> _Data shown_
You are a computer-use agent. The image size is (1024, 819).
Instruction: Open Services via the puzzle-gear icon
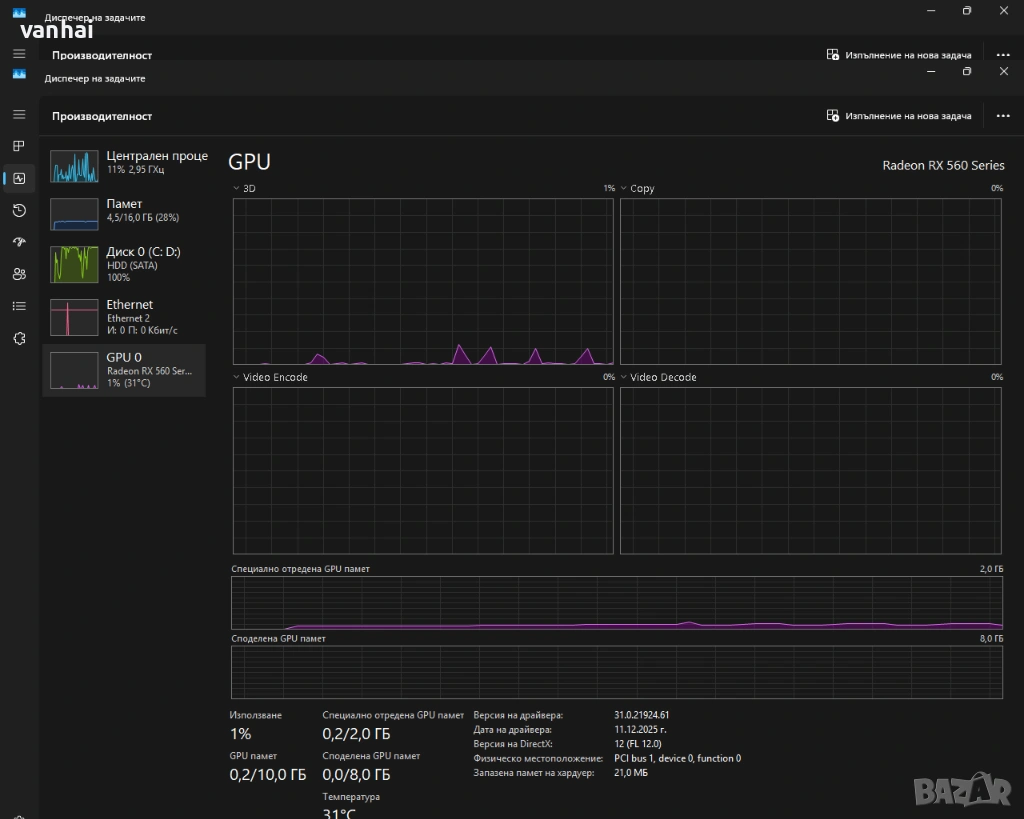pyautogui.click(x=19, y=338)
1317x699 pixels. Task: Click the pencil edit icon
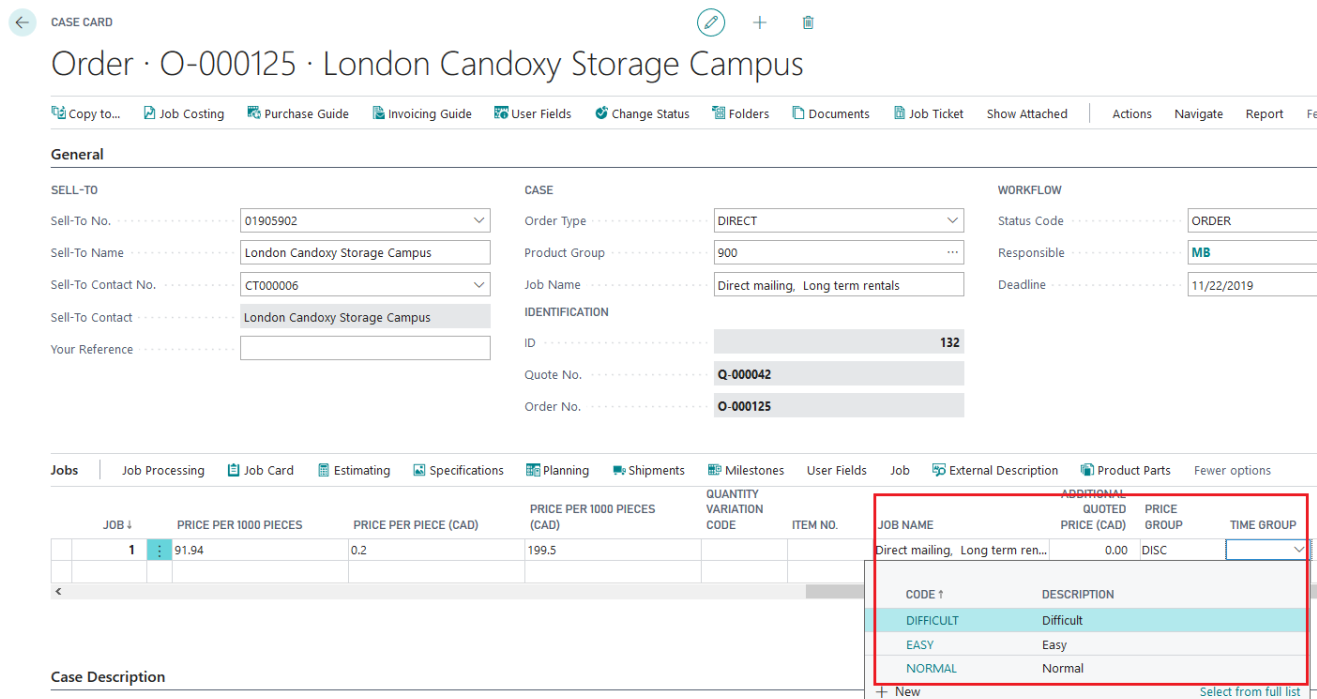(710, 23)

--

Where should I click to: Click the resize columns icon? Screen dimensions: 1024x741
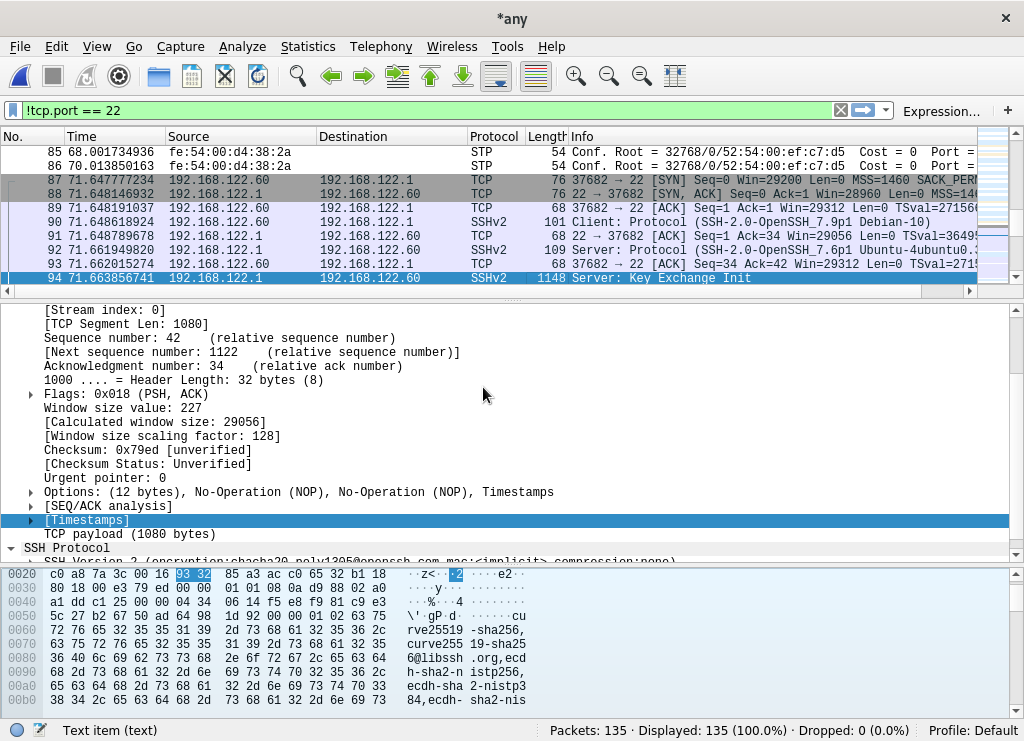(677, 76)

> _What the task asks_
Extract each line from the entries above that contains the string "icon". Case counts, so uppercase and lowercase letters are not interchangeable.

> _Solution to this task_
Instruction: Open Services via the puzzle-gear icon
1317x699 pixels. Task: Click the pencil edit icon
Where should I click to: Click the resize columns icon? Screen dimensions: 1024x741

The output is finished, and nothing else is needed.